- Soal yang Dikerjakan
1. Tolong salin persis bagian kutipan tentang fisika dari "Tuesday 18 December" sampai "big bang terjadi.".
2. Menurut kutipan tentang fisika, apa yang dipelajari kosmologi?

Tuesday 18 December 2012

Mengungkap Rahasia dan Misteri Angka-Angka dari Sudut Pandang Sains II

Astrofisika dan Desain Presisi Agung Penciptaan Alam Semesta




Fisika adalah ilmu yang mempelajari materi, energi dan interaksinya. Fisika terbagi menjadi dua jenis berdasarkan sifatnya, fisika teoritis dan fisika eksperimental. Kedua bidang ini saling berkaitan erat. Sebagai contoh, fisika teoritis menganalisa peristiwa pada saat big bang, fisika eksperimen akan merancang sebuah percobaan untuk meniru big bang seperti yang dilakukan di CERN dengan Large Hadron Collider. LHC berusaha mendekati saat-saat big bang dengan menabrakkan dua proton dari arah berlawanan sehingga kita dapat melihat apa yang muncul dari peristiwa yang secara alami, hanya terjadi sesaat setelah big bang terjadi.

Berdasarkan apa yang dipelajari, fisika terbagi atas begitu banyak cabang:

Kosmologi adalah fisika yang mempelajari asal usul alam semesta.

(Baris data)
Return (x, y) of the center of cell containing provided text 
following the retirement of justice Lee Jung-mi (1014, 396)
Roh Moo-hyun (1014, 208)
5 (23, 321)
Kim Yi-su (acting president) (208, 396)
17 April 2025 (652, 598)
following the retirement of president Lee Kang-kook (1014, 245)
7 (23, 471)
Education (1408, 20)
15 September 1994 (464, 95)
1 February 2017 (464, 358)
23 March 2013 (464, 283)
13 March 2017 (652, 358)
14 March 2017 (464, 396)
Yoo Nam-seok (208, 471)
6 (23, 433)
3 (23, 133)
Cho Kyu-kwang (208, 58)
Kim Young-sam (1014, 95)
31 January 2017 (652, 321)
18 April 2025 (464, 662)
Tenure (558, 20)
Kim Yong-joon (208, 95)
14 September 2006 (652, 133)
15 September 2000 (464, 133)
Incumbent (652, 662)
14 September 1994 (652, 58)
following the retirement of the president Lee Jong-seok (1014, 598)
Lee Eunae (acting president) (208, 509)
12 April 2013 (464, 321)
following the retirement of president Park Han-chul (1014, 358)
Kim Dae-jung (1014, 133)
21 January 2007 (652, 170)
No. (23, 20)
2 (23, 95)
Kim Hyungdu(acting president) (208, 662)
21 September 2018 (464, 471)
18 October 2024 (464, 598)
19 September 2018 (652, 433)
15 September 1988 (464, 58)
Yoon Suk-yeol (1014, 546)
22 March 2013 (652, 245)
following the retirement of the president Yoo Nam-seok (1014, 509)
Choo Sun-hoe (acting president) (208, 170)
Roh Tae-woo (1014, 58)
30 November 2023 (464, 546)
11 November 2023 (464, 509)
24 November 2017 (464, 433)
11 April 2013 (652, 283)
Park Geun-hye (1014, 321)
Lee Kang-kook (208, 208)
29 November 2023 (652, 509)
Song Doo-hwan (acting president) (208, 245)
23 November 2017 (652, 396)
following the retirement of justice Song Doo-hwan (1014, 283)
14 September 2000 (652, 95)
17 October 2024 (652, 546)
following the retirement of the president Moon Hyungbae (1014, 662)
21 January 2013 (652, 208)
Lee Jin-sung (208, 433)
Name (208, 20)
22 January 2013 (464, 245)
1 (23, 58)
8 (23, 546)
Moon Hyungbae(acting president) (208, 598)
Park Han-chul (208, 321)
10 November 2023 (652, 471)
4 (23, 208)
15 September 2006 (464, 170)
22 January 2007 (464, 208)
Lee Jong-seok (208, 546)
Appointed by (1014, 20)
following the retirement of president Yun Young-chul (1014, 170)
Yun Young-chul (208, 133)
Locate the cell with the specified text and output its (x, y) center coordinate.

- Jawaban per Soal
1.
Tuesday 18 December 2012

Mengungkap Rahasia dan Misteri Angka-Angka dari Sudut Pandang Sains II

Astrofisika dan Desain Presisi Agung Penciptaan Alam Semesta




Fisika adalah ilmu yang mempelajari materi, energi dan interaksinya. Fisika terbagi menjadi dua jenis berdasarkan sifatnya, fisika teoritis dan fisika eksperimental. Kedua bidang ini saling berkaitan erat. Sebagai contoh, fisika teoritis menganalisa peristiwa pada saat big bang, fisika eksperimen akan merancang sebuah percobaan untuk meniru big bang seperti yang dilakukan di CERN dengan Large Hadron Collider. LHC berusaha mendekati saat-saat big bang dengan menabrakkan dua proton dari arah berlawanan sehingga kita dapat melihat apa yang muncul dari peristiwa yang secara alami, hanya terjadi sesaat setelah big bang terjadi.

2. Kosmologi mempelajari asal usul alam semesta.